The approval of lunsotogene parvec‑cwha, branded Otarmeni, marks a watershed moment in the nascent field of auditory gene therapy. OTOF‑related deafness, caused by biallelic mutations in the otoferlin gene, accounts for a notable fraction of congenital severe-to-profound sensorineural hearing loss, yet no disease‑modifying treatments have existed. By delivering a functional copy of OTOF directly to inner‑ear hair cells via an adeno‑associated virus vector, Regeneron has turned a genetic defect into a treatable condition. This breakthrough expands the therapeutic horizon beyond the more common retinal and muscular targets that have dominated recent approvals.

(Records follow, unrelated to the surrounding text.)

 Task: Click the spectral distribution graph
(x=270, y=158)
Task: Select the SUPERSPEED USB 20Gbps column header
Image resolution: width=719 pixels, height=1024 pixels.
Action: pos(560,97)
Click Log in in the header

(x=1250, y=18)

The pivotal CHORD phase 1/2 trial delivered compelling efficacy signals: 80 % of evaluable participants reached an average hearing threshold of 70 dB HL or better, a level that typically restores functional acoustic perception and eliminates the need for cochlear implantation. Moreover, 42 % achieved normal‑range hearing, including the ability to detect whispers, within the same 24‑week window. The single intracochlear infusion, administered once, simplifies the treatment paradigm and reduces procedural risk compared with repeated dosing strategies. Early safety data showed no serious adverse events, reinforcing confidence in AAV‑mediated inner‑ear delivery.

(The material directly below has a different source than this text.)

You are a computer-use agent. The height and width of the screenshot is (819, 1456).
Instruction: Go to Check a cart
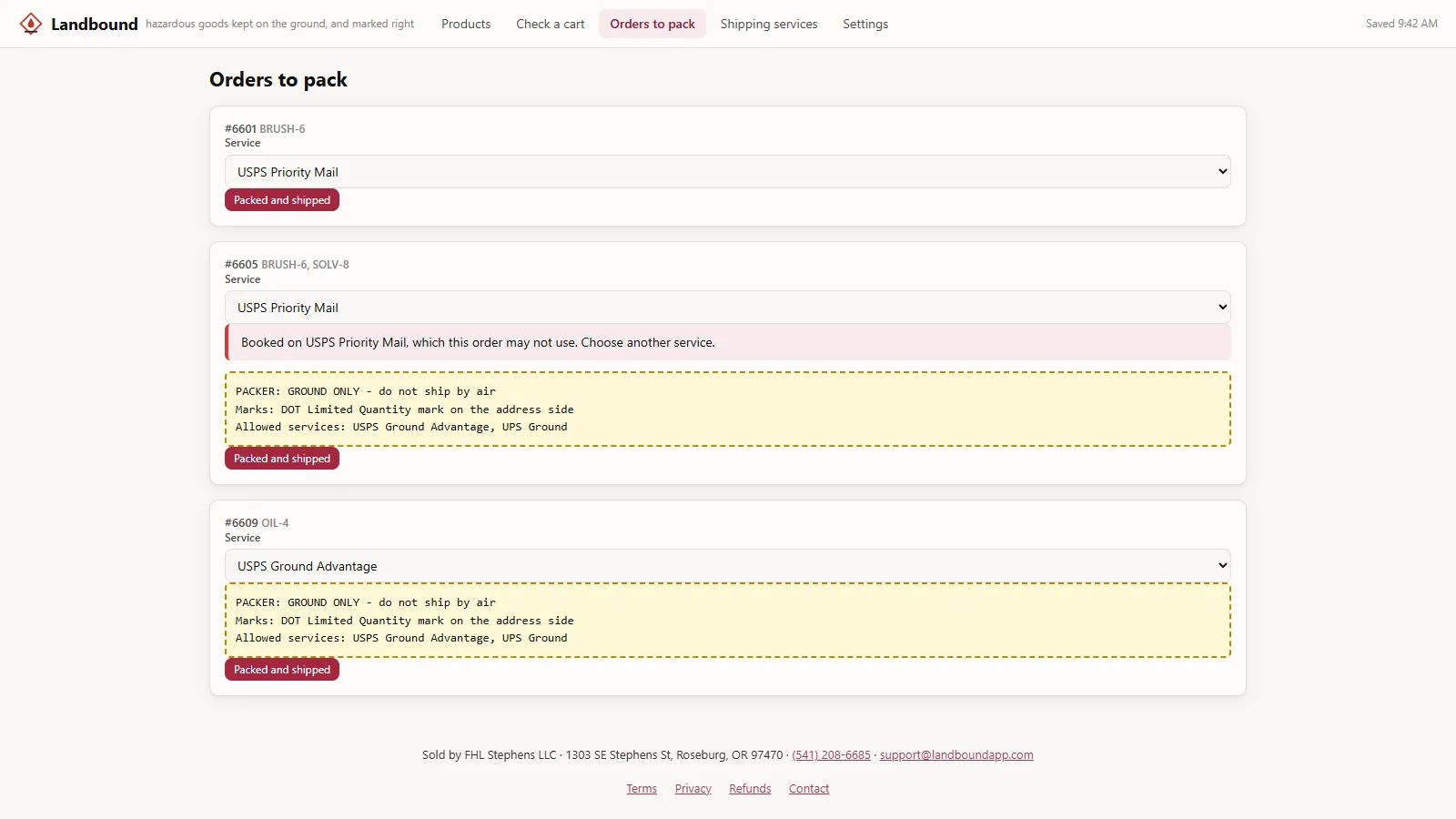(x=551, y=24)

Regeneron’s decision to supply Otarmeni free of charge to eligible U.S. patients underscores a strategic shift toward value‑based access in high‑cost biologics. The therapy’s approval under the FDA Commissioner’s National Priority Voucher program also signals a new regulatory pathway that can accelerate market entry for transformative medicines. Analysts anticipate that the commercial launch will stimulate investment in other genetic hearing loss programs, while insurers will grapple with reimbursement models for a therapy that eliminates downstream costs of implants and rehabilitation. Ultimately, Otarmeni could set a precedent for how gene therapies are priced, delivered, and integrated into standard care.